Always keep temperatures stable
Maintaining a consistent temperature for your Epipremnum aureum ‘HANSOTI14’ is also a good idea, especially if it is kept indoors. At GreenShack, we typically advise reserving a temperature between 65 and 85 degrees F. Of course, avoid positioning your Epipremnum aureum ‘HANSOTI14’ close to air conditioners, radiators, or other sources of hot or cold air.
Keep your Manjula pothos Dust-Free
This one concerns indoor plants, just like on your furniture, dust is also deposited on the leaves of your indoor plants, the problem is that it can prevent them from receiving the necessary light, this would slow down (or even stop) the photosynthesis process, and eventually, they would lose their colors.
For your Manjula pothos, this would be a true descent into hell, and it would also appease the pests.

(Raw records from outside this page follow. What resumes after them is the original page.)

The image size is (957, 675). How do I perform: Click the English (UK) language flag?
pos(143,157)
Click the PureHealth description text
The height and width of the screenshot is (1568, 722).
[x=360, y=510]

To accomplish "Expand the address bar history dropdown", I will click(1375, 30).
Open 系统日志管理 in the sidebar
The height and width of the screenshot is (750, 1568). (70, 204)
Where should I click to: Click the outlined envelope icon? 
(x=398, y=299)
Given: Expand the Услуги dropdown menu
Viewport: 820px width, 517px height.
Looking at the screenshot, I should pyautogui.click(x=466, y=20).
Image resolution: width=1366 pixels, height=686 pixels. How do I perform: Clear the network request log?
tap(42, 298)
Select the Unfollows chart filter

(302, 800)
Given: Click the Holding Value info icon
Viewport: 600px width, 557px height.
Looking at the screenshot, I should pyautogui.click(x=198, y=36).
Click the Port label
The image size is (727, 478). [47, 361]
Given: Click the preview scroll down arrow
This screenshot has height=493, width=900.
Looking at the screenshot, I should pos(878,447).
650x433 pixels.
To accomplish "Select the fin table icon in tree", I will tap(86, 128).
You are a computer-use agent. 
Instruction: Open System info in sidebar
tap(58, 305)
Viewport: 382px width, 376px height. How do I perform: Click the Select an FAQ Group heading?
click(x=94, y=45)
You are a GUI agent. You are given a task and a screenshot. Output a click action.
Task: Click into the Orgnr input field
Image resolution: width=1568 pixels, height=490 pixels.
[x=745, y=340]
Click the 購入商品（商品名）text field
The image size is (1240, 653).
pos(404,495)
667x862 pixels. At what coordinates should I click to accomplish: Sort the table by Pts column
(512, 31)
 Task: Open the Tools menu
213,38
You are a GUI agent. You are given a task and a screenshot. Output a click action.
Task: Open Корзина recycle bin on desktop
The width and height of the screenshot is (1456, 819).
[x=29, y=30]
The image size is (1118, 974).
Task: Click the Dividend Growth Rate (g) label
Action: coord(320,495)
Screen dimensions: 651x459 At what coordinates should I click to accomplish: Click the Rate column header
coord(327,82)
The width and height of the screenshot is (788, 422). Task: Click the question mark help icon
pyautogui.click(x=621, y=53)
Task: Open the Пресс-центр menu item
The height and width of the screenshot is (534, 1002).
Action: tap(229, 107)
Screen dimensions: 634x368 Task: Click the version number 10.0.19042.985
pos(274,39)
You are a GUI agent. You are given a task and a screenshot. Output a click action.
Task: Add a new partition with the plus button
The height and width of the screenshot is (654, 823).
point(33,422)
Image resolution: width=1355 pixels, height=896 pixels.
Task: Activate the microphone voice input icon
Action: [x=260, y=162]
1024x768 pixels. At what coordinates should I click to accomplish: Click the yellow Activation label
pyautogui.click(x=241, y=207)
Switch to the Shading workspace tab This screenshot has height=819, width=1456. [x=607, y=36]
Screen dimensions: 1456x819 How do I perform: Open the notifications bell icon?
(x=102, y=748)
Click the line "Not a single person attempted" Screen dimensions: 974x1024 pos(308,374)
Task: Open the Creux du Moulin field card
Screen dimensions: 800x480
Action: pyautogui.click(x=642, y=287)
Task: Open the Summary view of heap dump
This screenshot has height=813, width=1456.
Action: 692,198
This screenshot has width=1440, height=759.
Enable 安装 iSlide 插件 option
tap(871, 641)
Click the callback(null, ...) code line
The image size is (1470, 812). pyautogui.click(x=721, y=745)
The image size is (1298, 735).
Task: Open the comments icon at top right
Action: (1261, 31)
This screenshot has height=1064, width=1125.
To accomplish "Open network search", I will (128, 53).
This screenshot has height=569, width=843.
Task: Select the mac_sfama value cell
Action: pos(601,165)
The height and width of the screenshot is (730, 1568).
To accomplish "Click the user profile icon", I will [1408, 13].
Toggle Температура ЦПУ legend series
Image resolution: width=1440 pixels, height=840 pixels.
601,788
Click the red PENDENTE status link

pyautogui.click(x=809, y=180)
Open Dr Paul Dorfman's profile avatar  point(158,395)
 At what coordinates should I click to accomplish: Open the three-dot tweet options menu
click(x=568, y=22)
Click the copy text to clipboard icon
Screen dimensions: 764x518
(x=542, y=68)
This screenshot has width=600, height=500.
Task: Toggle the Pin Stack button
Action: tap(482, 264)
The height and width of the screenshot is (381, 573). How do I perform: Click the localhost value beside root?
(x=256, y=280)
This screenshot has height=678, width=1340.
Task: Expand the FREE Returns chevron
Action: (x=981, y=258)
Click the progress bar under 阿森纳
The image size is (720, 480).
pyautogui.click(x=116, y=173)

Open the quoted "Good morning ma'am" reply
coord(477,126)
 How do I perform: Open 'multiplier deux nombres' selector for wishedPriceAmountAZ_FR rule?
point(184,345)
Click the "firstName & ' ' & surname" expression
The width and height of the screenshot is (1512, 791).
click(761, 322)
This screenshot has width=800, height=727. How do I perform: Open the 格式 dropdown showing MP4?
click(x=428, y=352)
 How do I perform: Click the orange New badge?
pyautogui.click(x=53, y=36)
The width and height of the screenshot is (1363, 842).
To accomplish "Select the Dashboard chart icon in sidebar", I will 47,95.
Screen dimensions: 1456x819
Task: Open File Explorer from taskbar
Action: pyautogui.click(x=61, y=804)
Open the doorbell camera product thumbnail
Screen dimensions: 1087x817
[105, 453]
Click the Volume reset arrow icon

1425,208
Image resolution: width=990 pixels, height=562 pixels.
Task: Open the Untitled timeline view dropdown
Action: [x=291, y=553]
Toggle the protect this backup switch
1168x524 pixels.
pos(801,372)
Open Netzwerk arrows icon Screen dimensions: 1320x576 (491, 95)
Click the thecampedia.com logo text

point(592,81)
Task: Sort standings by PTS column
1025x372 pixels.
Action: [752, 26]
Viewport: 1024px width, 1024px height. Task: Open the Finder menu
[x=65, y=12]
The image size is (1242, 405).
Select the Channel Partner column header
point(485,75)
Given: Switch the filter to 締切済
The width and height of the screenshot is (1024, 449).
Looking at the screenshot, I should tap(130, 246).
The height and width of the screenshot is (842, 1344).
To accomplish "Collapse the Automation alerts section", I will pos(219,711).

Take a microfiber cloth and gently massage the plant’s leaves to get rid of the dust. Use a damp cloth to make dust removal easier, but avoid using corrosive materials like rubbing alcohol!
Keep drainage in mind
If you have a tendency to overwater, you need to keep an eye on your drainage, we advise you to opt for a pot with drainage holes if it is not already the case and a saucer.
You can add volcanic rocks (or any other pebbles with holes) to the bottom of your pot in the interim if your pots don’t already have holes in them. This will help to form a channel so that the water doesn’t pool there for too long (preventing the rot of the roots!).